Todas as quintas-feiras, por volta das cinco e meia, seis horas, saímos. Às vezes somos três, outras cinco, outras só dois. Vamos sempre junto ao rio. Passamos Temple, Embankment e quando chegamos a Westminster, quando temos o Big Ben de frente, viramos à direita e contornamos o parlamento. Seguimos até à ponte de Vauxhall e voltamos para trás, até à ponte de Westminster, onde atravessamos. Todos concordamos que esta é a parte mais difícil da corrida semanal. A ponte de Westminster está normalmente cheia de gente, e mais parecemos bola de pinball do que colegas de trabalho a correrem juntos. Running Club. Ao todo são 8 kms. Todas as quintas-feiras.
Westminster.
Muitas vezes, quando saio do trabalho, decido não entrar na estação de metro mais próxima. Apesar do meu apelido, quanto menos tempo passar debaixo de terra, melhor. Ponho-me à estrada. Oiço música ou aproveito para fazer um ou outro telefonema para matar saudades da família ou combinar programa para o fim de semana. Vou andando a respirar ar puro e acabo invariavelmente por entrar na estação de Westminster, na entrada em frente ao Big Ben que normalmente tem menos gente do que a outra, ao lado das famosas cabines telefónicas onde o mundo inteiro tira fotografias, selfies, não selfies e polaroids.
Westminster.
É justo dizer que aquele percurso faz parte do meu dia-a-dia. A “marginal”, a ponte, o parlamento, o metro que me leva a casa. E os monumentos e “as vistas” onde regressamos sempre que há visitas da terra.
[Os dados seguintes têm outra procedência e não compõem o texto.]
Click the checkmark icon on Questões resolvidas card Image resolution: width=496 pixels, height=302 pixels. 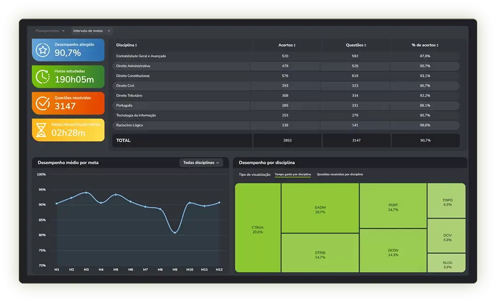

Amanhã não vou correr. Amanhã vou entrar no metro ao lado do escritório. Se calhar até fico a trabalhar de casa. Hoje, pela primeira vez na vida, percebi o que é sentirmo-nos vulneráveis. Por razões que desconhecemos mas que achamos que sabemos ou tentamos adivinhar, um homem da minha idade decidiu matar. Com a maior das liberdades e com ideologias provavelmente destorcidas, matou. Como se fosse um jogo, deitou por terra vidas e gerou medo nas que ficam. Na cidade onde eu vivo, nas ruas onde passo.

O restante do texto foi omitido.